The European Public Limited Liability Company Regulations 2004
These regulations implement the legal framework for the European company. Effectively, companies already incorporated in one of the EU member states and operating across borders can now opt to take on a genuinely European form that will be known as the Societas Europaea (SE).
The SE could potentially benefit a company by creating a harmonised structure. For example, a public company operating in several member states might find there were presentational advantages. In addition, an SE can transfer its registered office to another member state without a winding-up process or the creation of a further legal person.
An SE is a public company with its capital expressed in euros, which must be not less than ¤120,000. In addition to its shareholders, an SE may choose one of two structures for its operation. It may have an administrative body, similar to the board of directors as found in British companies. Alternatively, it may adopt a two-tier system of a supervisory body and a management body, similar to the system in Germany.
An SE can be established by:
Although the legislation is aimed primarily at member state companies, there is provision for some involvement from non-member state companies. This might occur through EU registered subsidiaries in member states despite the head office being located outside the EU. In addition, a non-member state company may also be a shareholder in an SE.
Although the SE would have significant freedom of movement within the EU, there are many ways in which domestic law will govern its operations - for example, taxation, preparation of annual accounts, provisions on decision-making in a general meeting and protection of minority shareholders.
Employee involvement
The accompanying EC directive has detailed requirements for the information, consultation and participation of employees in SEs. Before registration is possible the employee involvement must be agreed, which may extend to employee participation on the board, for example, if this already existed within one or more of the participating companies.
In reality, an SE will not be free of domestic law despite the general framework that has been introduced. There are several areas where local laws will apply and this means that there will effectively be as many different types of treatment of SEs as there are member states. The lack of a unified tax regime for SEs and the potential costs, particularly in relation to the employee participation rules, may well deter many British companies for some years.
All companies with a workforce of at least 150 employees now have an obligation to keep their employees informed of certain commercial developments. The underlying ethos is that there are long-term economic benefits if the employees are at least consulted about major changes, rather than finding out about them through the media.
The regulations provide some default provisions that will apply if at least 10% of the employees request a consultation process be put in place. It is expected that in the majority of cases these default or standard provisions will apply. This is because few British companies either have existing arrangements for employee consultation or are in process of negotiating such arrangements.
Standard provisions
The standard provisions require information and/or consultation in a wide number of commercial transactions. The workforce must be informed about probable developments of the business or its activities. It must be informed and consulted where the probable developments involve a possible threat to employment or where the decisions are likely to lead to substantial changes in work organisation or contractual relations.
So the regulations will take effect when a company is considering a reorganisation, for example, moving locations. They will also apply to substantial developments, such as takeovers, mergers, acquisition or disposal of companies or assets. The company is obliged in these circumstances to inform employees but if there are changes, such as harmonisation of terms of employment, manner of work or redundancies, there is also an obligation to consult.

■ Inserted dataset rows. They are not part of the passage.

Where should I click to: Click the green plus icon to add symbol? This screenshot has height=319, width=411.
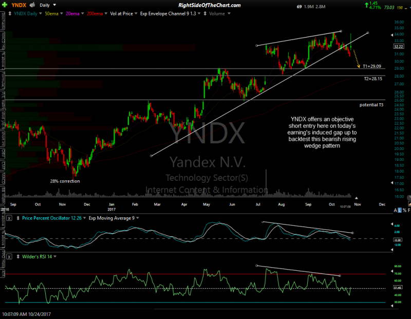(x=4, y=5)
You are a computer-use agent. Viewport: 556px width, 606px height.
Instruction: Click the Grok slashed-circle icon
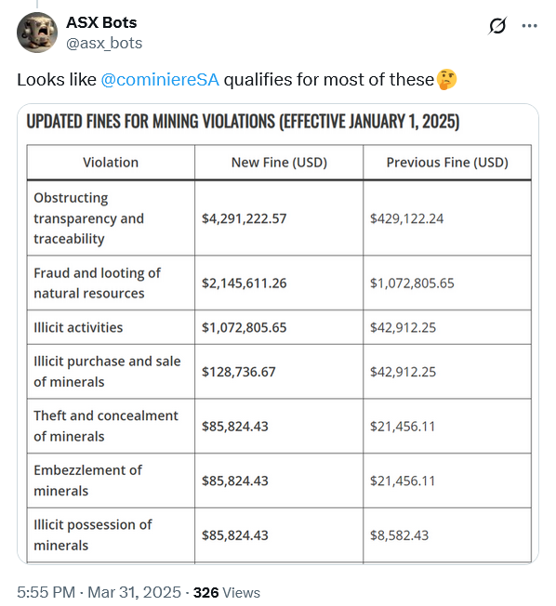click(x=497, y=26)
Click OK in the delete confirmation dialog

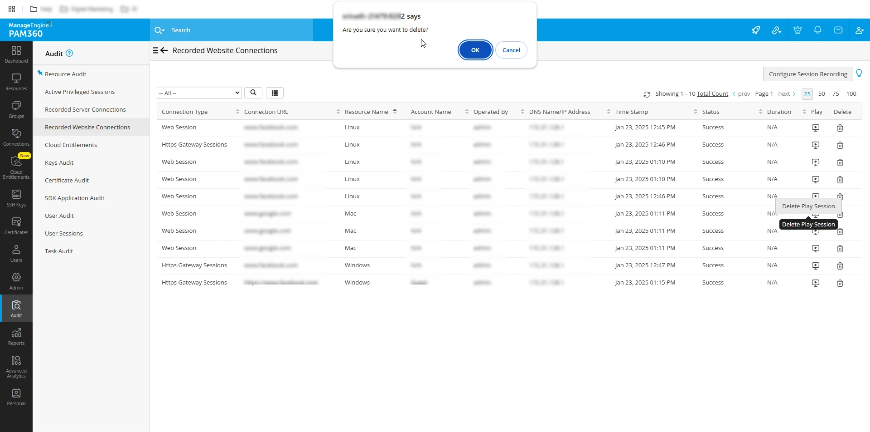point(475,50)
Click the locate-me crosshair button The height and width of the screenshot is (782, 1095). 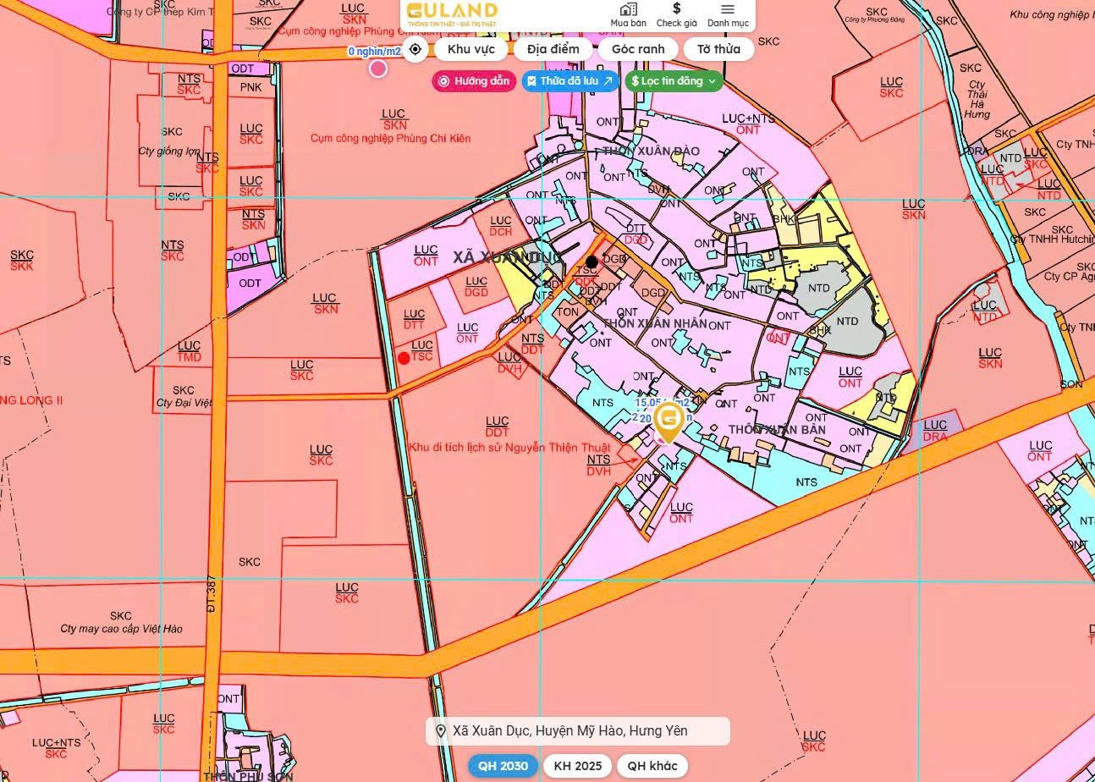tap(415, 49)
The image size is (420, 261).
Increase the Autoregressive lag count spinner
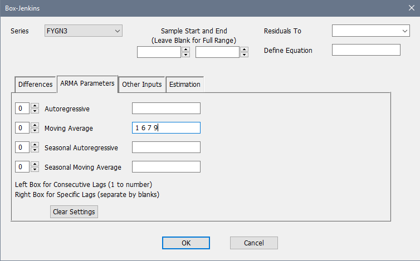35,106
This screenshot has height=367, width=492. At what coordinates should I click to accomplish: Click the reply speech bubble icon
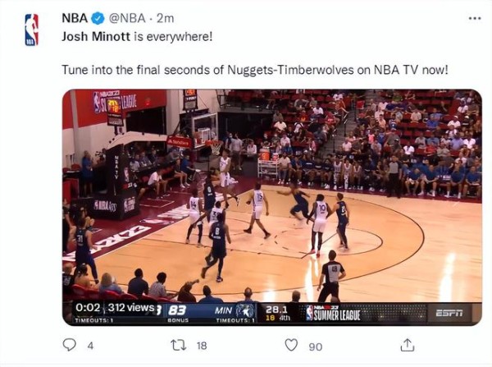pyautogui.click(x=70, y=345)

The Department of Trade and Industry has produced guidance that states that the obligations of the listing rules and the takeover code do not provide an excuse for failing to provide information to employees. However, it does suggest that an employer could legitimately restrict the employee representative from disclosing the information to anyone - including the workforce - to maintain confidentiality.
There is also an exception where an employer may withhold information if its disclosure would cause prejudice or serious harm to the business. Employers need to be wary of relying on this exception, as such decisions can be challenged by the central arbitration committee.

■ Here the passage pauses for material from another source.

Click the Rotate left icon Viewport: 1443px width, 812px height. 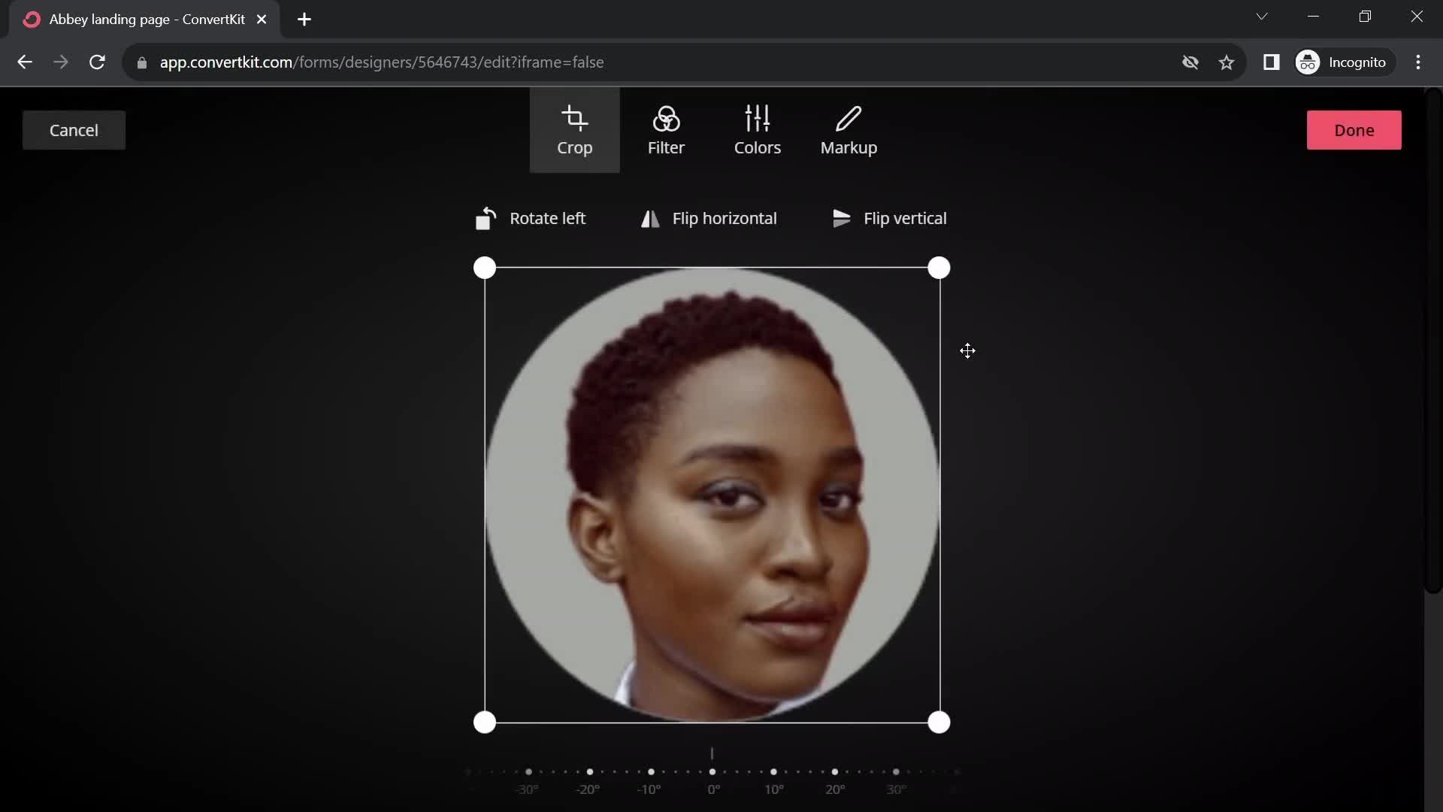pyautogui.click(x=486, y=217)
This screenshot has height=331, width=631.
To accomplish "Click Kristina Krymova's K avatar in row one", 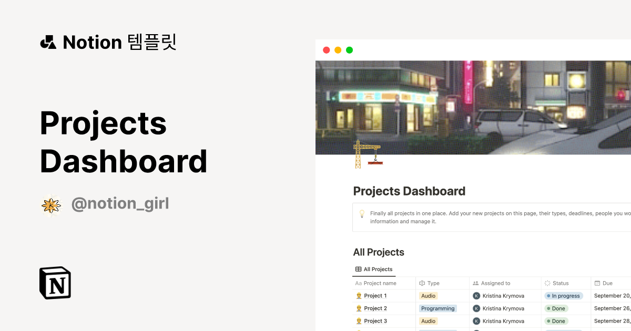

The regulations give little assistance on when information and consultation have to start. They refer to an appropriate time. If it is information only that must be given then clearly the appropriate time within the spirit of the regulations should be before it is disclosed to the public. In cases where consultation is needed, the regulations require certain procedures such as meetings, and again a timetable for the procedure may dictate the latest time at which the consultation should start.
However, this is clearly another area where companies will be keen to see how the business world reacts. Complaints about such timing issues may be challenged before the central arbitration committee and so eventually there will be some additional guidance on what is an appropriate time.
There are already consultation regimes applicable where collective redundancies are taking place or there is a transfer of a business within the transfer of undertakings regulations. In these cases, it is open to the employer to notify the employee representatives in writing that this consultation is taking place so that it does not need to be repeated under the regime of these more recent regulations.
Penalties
Complaints by employees concerning the regulations may be made to the central arbitration committee. It has powers to require an employer to rectify the situation within a specified time period. However, this may be of little use if the transaction is completed, as no order by the committee can suspend or alter an agreement. It may be that in the future purchasers will require warranties concerning employee information and consultation, as the committee may also impose fines of up to £75,000.
There will inevitably be teething problems with these regulations. Many employers will simply be completely unaware of the obligations imposed. Even for those with an understanding of the regulations there are clear issues regarding some of the disclosure arrangements and the timing of information and consultation.